Task objective:
Please retype the records word for word, starting with the line that contains "1664x830 pixels. How" and going on through the end of the records. Leave the pictures out of your answer.

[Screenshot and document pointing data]
※ ※ ※
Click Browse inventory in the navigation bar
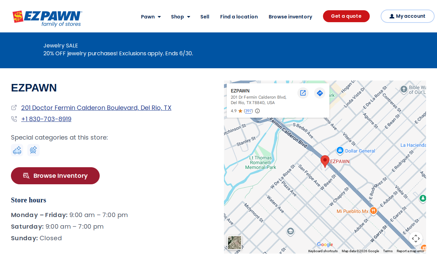This screenshot has width=437, height=273. pos(291,17)
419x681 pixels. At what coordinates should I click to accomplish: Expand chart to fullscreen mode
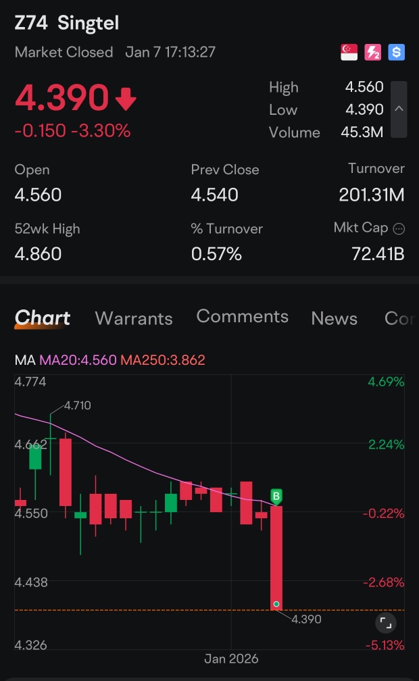tap(385, 623)
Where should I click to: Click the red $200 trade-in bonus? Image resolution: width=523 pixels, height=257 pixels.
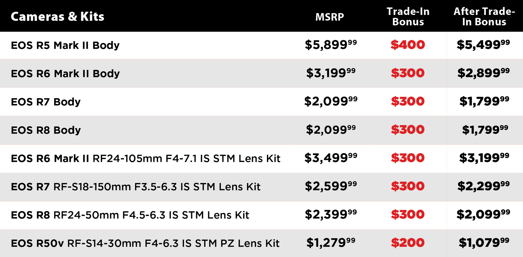[408, 243]
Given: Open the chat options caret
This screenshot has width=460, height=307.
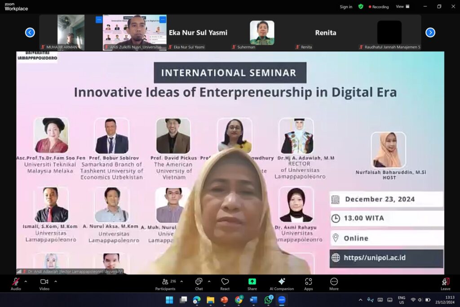Looking at the screenshot, I should (209, 281).
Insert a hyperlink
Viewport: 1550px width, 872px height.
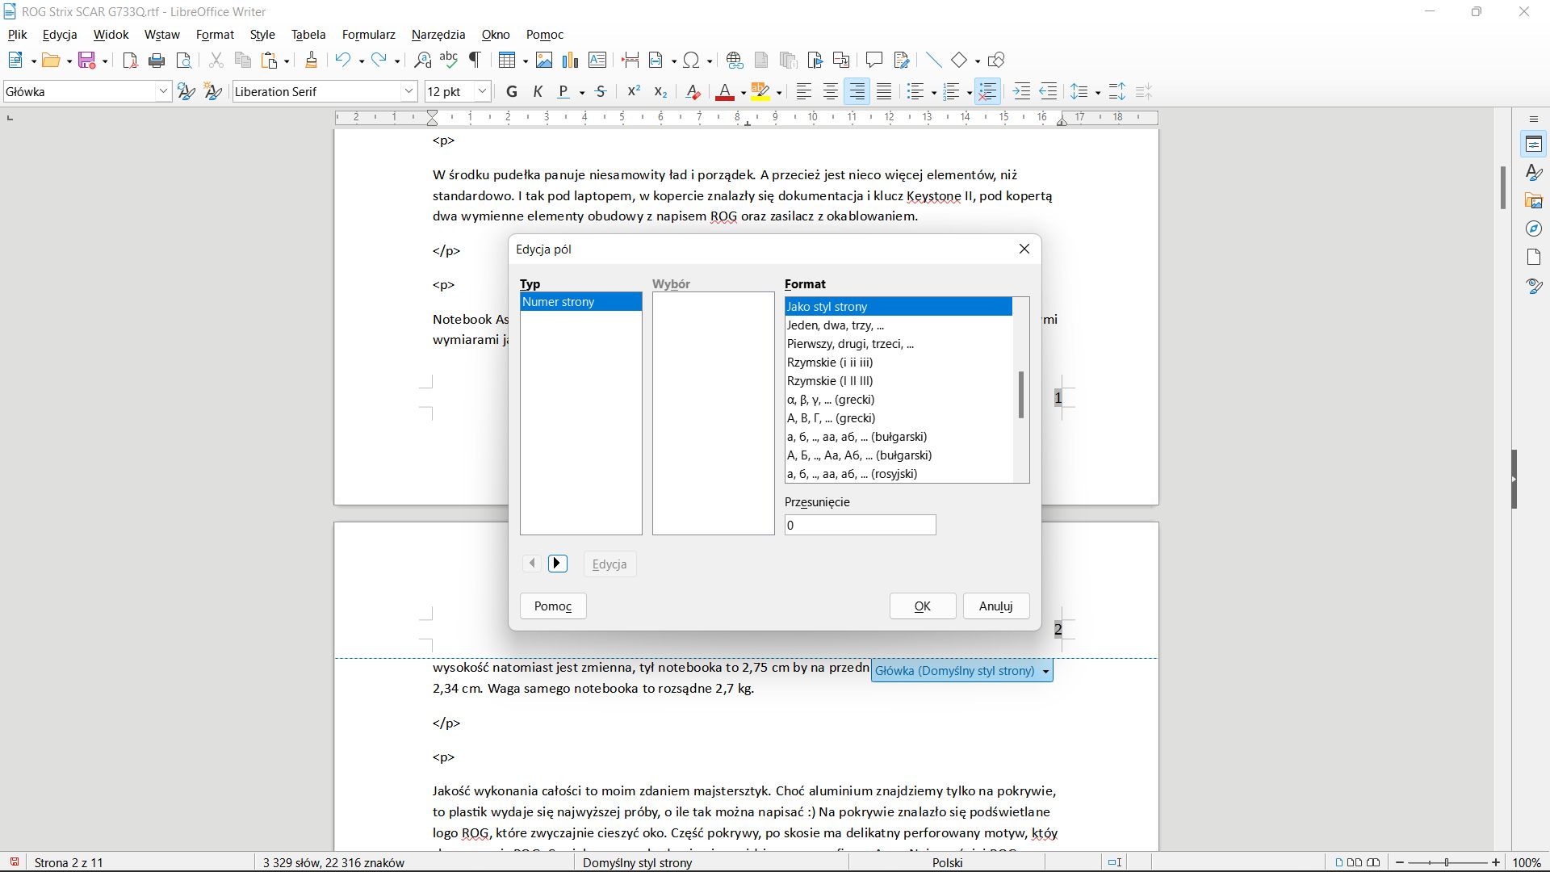pyautogui.click(x=734, y=60)
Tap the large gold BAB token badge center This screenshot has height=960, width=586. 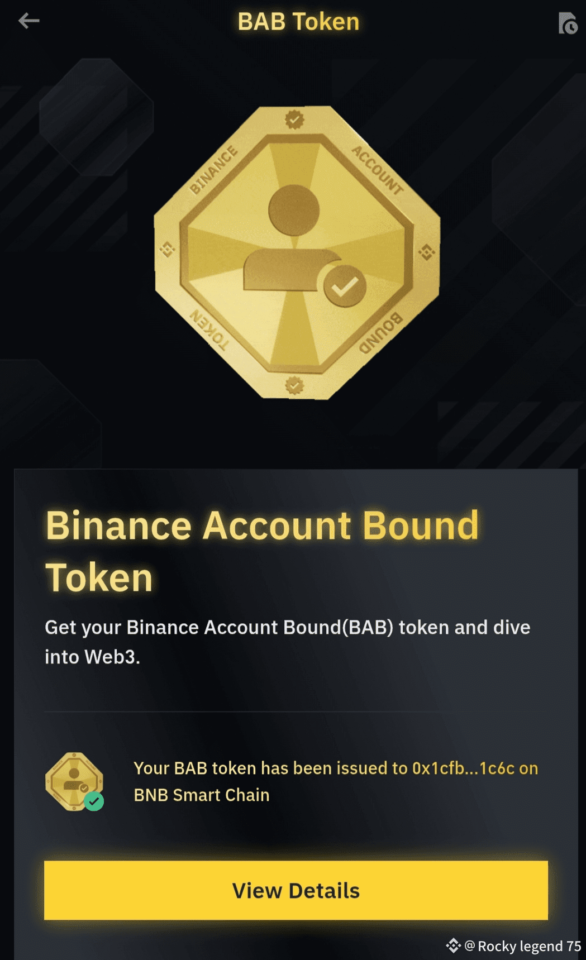(x=297, y=252)
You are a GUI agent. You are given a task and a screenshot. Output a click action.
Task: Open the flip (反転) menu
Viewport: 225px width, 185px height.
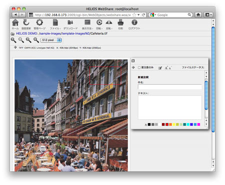point(109,24)
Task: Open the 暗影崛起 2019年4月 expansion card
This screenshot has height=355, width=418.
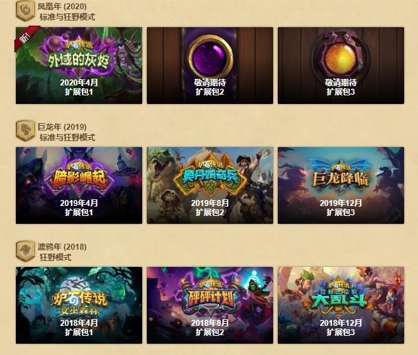Action: tap(79, 185)
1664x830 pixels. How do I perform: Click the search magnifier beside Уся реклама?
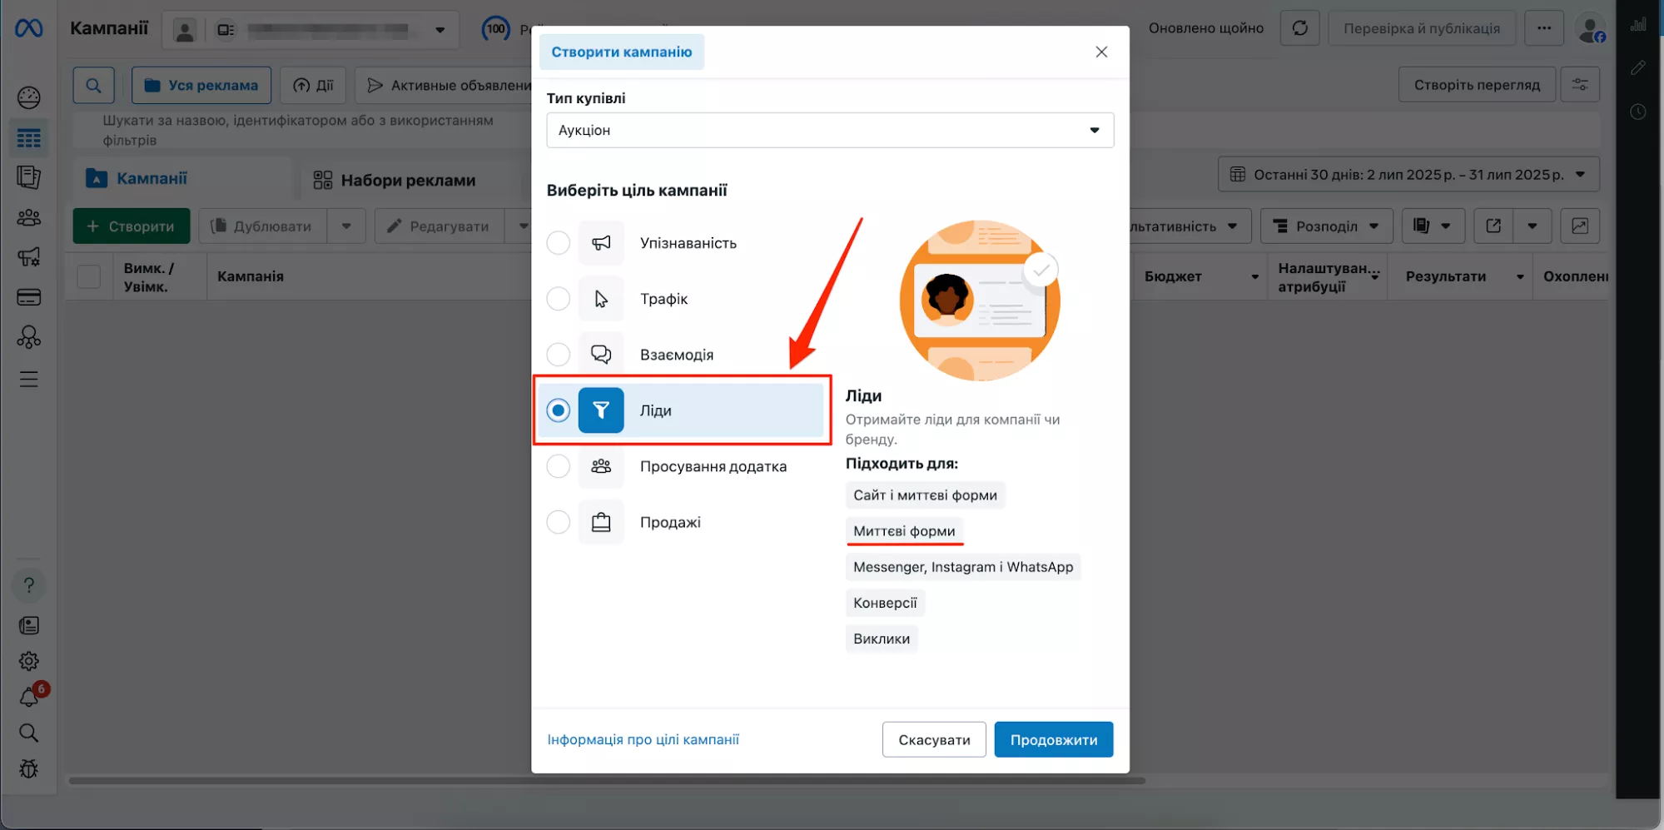[93, 85]
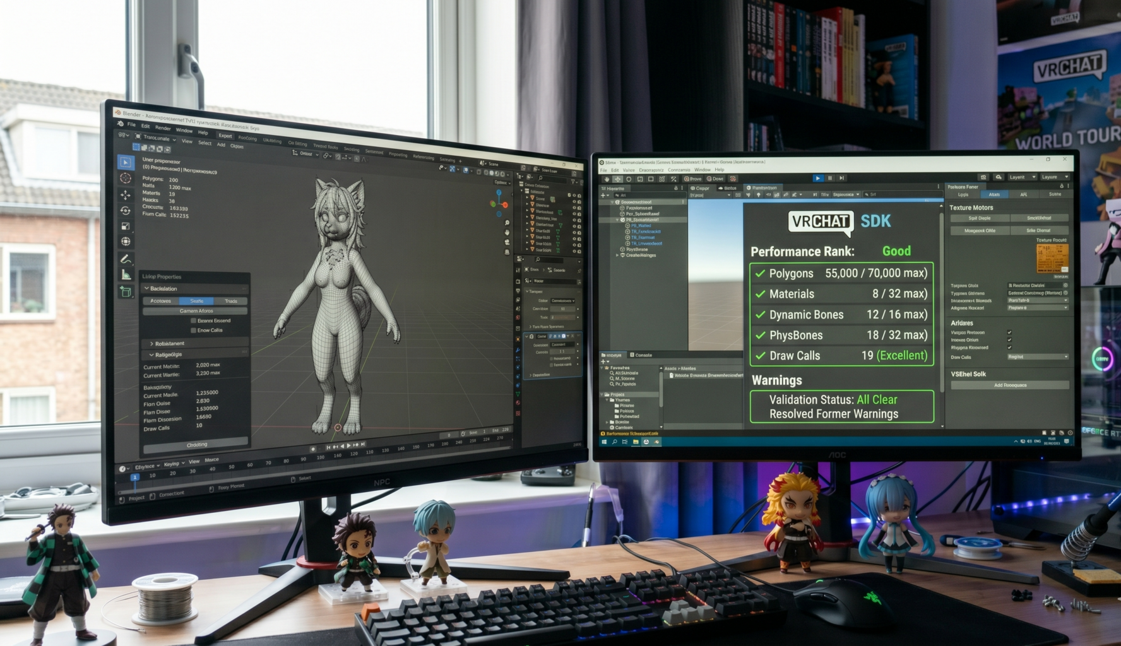Viewport: 1121px width, 646px height.
Task: Select the Cursor tool in Blender's toolbar
Action: point(126,179)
※ ※ ※
Task answer:
1664x830 pixels. How do I perform: Click the search magnifier beside Уся реклама?
[93, 85]
Viewport: 1121px width, 646px height.
Task: Select the Cursor tool in Blender's toolbar
Action: point(126,179)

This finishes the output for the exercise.